Con cuatro largometrajes en su haber, lo de Stéphane Brizé (Rennes, 1966) es, notoriamente, cine de cámara, vertiente que el arrollador avance de los “tanques” cinematográficos amenaza con extinguir de acá a poco tiempo. La película previa de este cineasta bretón, que en Buenos Aires se conoció como Une affaire d’amour, narraba una love story dolida, al borde mismo del melodrama, entre un albañil casado y la maestra de su hijo. Marcada por un realismo al que el realizador evidentemente es afecto, Une affaire d’amour (Mademoiselle Chambon, en el original) destilaba la clase de verdad –humana, social, cinematográfica– que el cine parece cada vez menos en condiciones de captar. Algunas horas de primavera renueva la apuesta por lo que podría llamarse “realismo intimista” o “realismo de cámara”, focalizando sobre el clásico conflicto del condenado que intenta rehacer su vida tras salir de prisión.
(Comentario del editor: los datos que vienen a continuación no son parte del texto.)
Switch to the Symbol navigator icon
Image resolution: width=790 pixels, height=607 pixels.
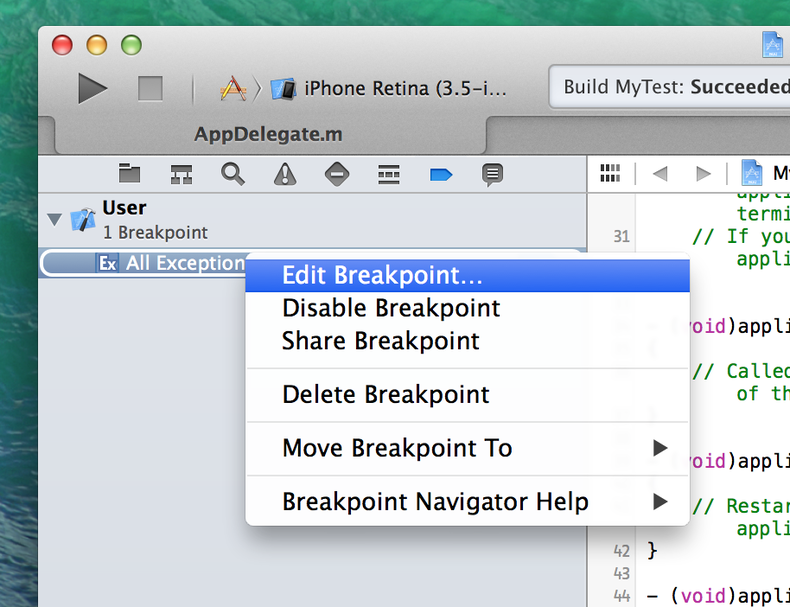pyautogui.click(x=181, y=174)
Uno de los contados actores franceses con el physique du rol adecuado, después de haber derribado paredes a mazazos en el film anterior, Vincent Lindon (conocido sobre todo por Vendredi soir, de Claire Denis) es ahora un camionero al que un desliz fronterizo llevó a la cárcel. Un año y medio después, a Alain Evrard le devuelven hasta el encendedor que tenía encima cuando lo metieron en prisión. Pero lo que tiene que recuperar es más que eso. En lo suyo nadie quiere contratarlo, las opciones de empleo no abundan en una Francia en crisis y mientras tanto no le queda más remedio que vivir en lo de su madre. Que no se la hace fácil. Hay un espeso mar de fondo entre ambos, producto de una relación que no parece haber sido nunca amable. Atada a sus manías, a la señora Evrard no le hace ninguna gracia tener que compartir su casa con un extraño. Y trata a su hijo como tal. Alain, a su vez, no le perdona que en un año y medio haya ido a visitarlo sólo un par de miserables veces.
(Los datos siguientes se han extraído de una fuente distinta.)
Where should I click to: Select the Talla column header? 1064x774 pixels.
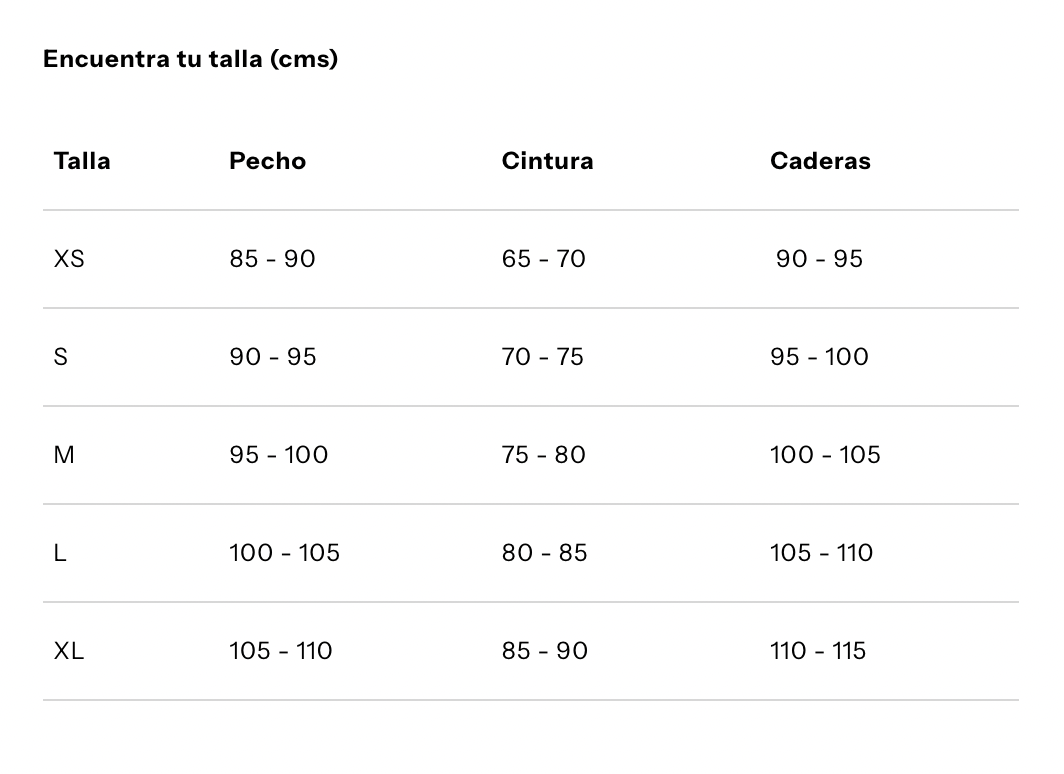(x=81, y=161)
Cuando mamá se ponga demasiado rezongona, este hombrón puro músculo, encapsulado en un silencio como de olla a presión, estallará. Por más que la señora tenga un melanoma y el pronóstico médico no sea particularmente esperanzador. Algunas horas de primavera confirma la preferencia de Brizé por personajes amurallados, tal como Une affaire d’amour y la previa –aquí inédita– Je ne suis pas là pour être aimé dejaban ver. No sólo los personajes masculinos: aquí, madre e hijo se parecen mucho. A Alain se lo ve tan poco afecto a las palabras como el albañil y el escribano de las películas previas. No habla ni siquiera cuando se afloja. Lo que lo afloja vuelve a ser, como en el film anterior, una mujer a la que conoce casualmente. Lo de Emanuelle Seigner roza el asombro: próxima a los 50, morocha aquí, Mme. Polanski parece clavada en los 30. Sin haber tenido que pasar, por cierto, por ningún quirófano. No al menos desde que debutó en cine, hace unos treinta años.
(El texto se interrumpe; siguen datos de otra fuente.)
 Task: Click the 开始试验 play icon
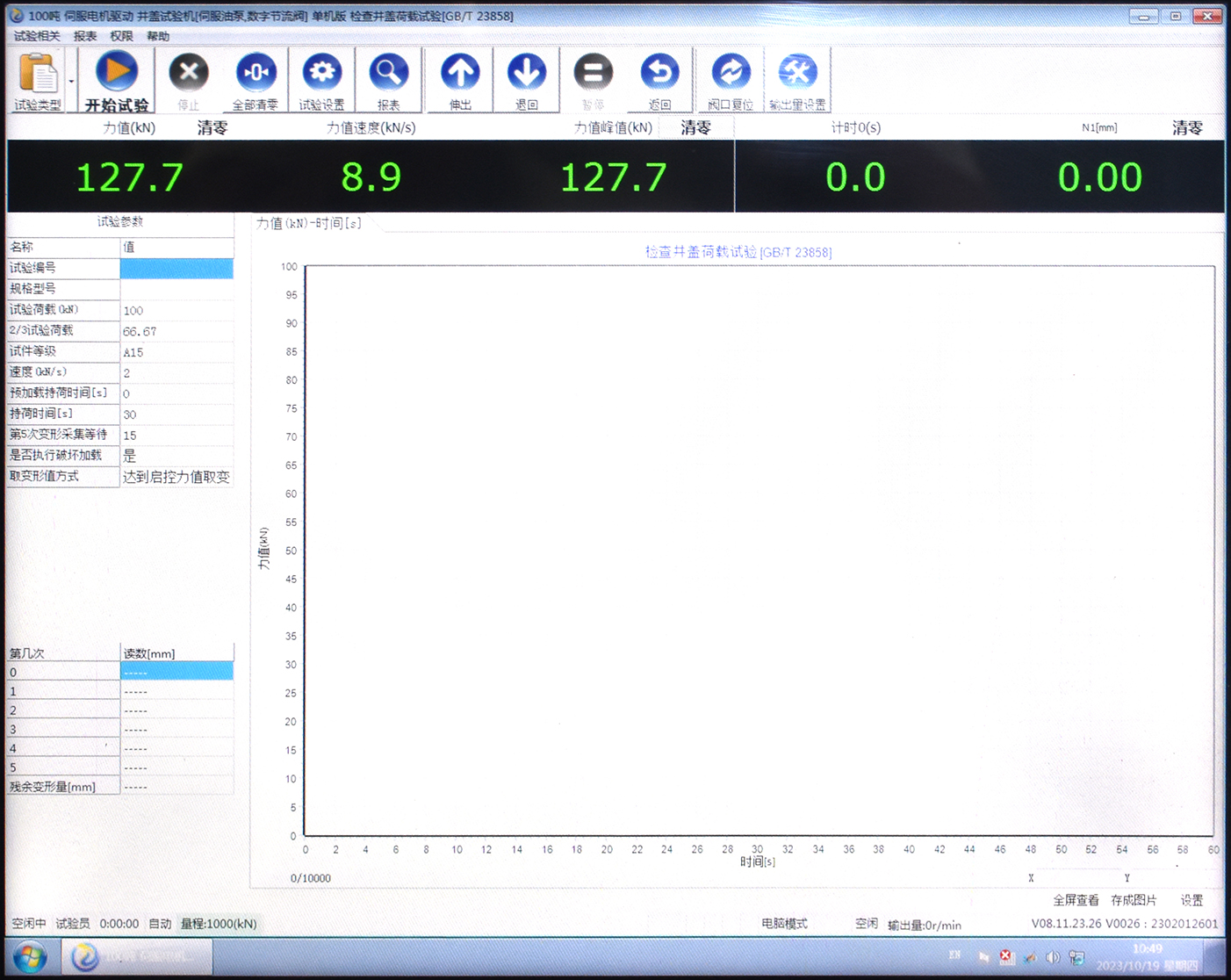point(117,73)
De tono tan parco y reconcentrado como los propios personajes, Algunas horas... no es la clase de cuento de hadas en los que el amor convierte al ogro en príncipe. Por muy a gusto que se sienta con la chica a la que conoció en un bowling, por muy ideal que ella parezca (es linda, sexy y macanuda), a Alain no se le hace fácil derribar la muralla que construyó pacientemente. Brizé sabe dirigir actores, y sabe elegirlos. Veterana de mil batallas del cine y el teatro franceses, recordada por su papel de madre impecablemente católica de La vida es un río tranquilo, Hélène Vincent luce inmejorable para el papel de Mme. Evrard. Pequeña, seca, enjuta, tratando con frialdad hasta a la belleza de su boxer blanca y negra, es perfectamente concebible que la señora Evrard tome una decisión como la que bastante tiempo atrás tomó. Tan concebible como que la haya tenido todo este tiempo guardada bajo siete llaves. A lo definitivo, a lo que no tiene remedio, Algunas horas de primavera contrapone, tal como el título indica, lo pasajero y circunstancial, lo que no necesariamente tiene que ser para siempre.